The Good Life France Magazine Autumn 2016 | Page 50

A little to the south is the Gare Montparnasse, where the German military command relinquished Paris in 1944 (celebrated in a superb museum), and which today is home to the rooftop Jardin Atlantique.

Further less well-known treasures lie beyond, including what is perhaps the city’s most extraordinary church. The Église Notre-Dame-du-Travail at 59 Rue Vercingétorix appears unexceptional until one enters it. Built in 1901 and clearly influenced by the work of Gustave Eiffel, its nave is supported on a visible iron framework, installed it is said to make factory workers in the congregation feel at home! More likely the success of the Eiffel Tower had set a constructional trend.
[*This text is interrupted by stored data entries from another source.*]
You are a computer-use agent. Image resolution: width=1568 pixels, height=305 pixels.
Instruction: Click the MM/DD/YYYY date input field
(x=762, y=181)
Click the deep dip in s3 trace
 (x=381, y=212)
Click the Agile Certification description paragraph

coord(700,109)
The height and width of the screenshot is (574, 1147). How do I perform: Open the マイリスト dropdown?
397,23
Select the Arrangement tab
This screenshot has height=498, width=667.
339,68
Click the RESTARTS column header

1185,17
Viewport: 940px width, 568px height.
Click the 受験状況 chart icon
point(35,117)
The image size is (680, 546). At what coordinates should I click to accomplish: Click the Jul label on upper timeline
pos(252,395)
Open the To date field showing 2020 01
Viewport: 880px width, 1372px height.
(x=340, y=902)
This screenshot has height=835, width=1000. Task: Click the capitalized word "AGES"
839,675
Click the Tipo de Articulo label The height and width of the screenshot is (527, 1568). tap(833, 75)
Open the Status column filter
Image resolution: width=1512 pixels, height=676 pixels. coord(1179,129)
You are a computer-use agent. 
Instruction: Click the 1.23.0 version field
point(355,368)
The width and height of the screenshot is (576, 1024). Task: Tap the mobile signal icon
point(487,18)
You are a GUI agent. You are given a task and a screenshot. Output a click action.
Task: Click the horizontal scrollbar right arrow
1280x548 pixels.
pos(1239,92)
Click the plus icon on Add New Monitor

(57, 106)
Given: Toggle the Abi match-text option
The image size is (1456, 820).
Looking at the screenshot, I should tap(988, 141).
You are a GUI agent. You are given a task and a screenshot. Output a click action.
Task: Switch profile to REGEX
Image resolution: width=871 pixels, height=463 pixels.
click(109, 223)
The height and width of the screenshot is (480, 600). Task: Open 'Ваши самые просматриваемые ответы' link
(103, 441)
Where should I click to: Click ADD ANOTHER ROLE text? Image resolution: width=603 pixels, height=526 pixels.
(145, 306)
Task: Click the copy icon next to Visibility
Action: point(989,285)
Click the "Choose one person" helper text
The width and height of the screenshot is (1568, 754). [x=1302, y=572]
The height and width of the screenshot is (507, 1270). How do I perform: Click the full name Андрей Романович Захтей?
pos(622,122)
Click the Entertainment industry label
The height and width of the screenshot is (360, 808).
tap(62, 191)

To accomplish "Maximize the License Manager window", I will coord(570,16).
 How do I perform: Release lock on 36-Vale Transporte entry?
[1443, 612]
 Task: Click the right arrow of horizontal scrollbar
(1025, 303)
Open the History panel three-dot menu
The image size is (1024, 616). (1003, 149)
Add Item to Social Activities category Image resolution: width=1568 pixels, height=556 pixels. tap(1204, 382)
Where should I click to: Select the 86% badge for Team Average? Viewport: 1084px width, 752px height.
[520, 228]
This tour of Montparnasse finishes farther along the street with the Moulin de la Vierge at number 105. Surprisingly for such a regular-looking street, this tiny bakery is an astonishing Belle Époque jewel, with mirrored walls and a glorious painted ceiling. The Pain au Raisins are excellent and if you ask nicely the baker might let you peek at the century-old cast iron oven in the cellar.

My time in Montparnasse reiterated a valuable lesson in city travelling. By getting off the beaten track a more intimate experience can often be had – and in so doing a more indelible memory taken away.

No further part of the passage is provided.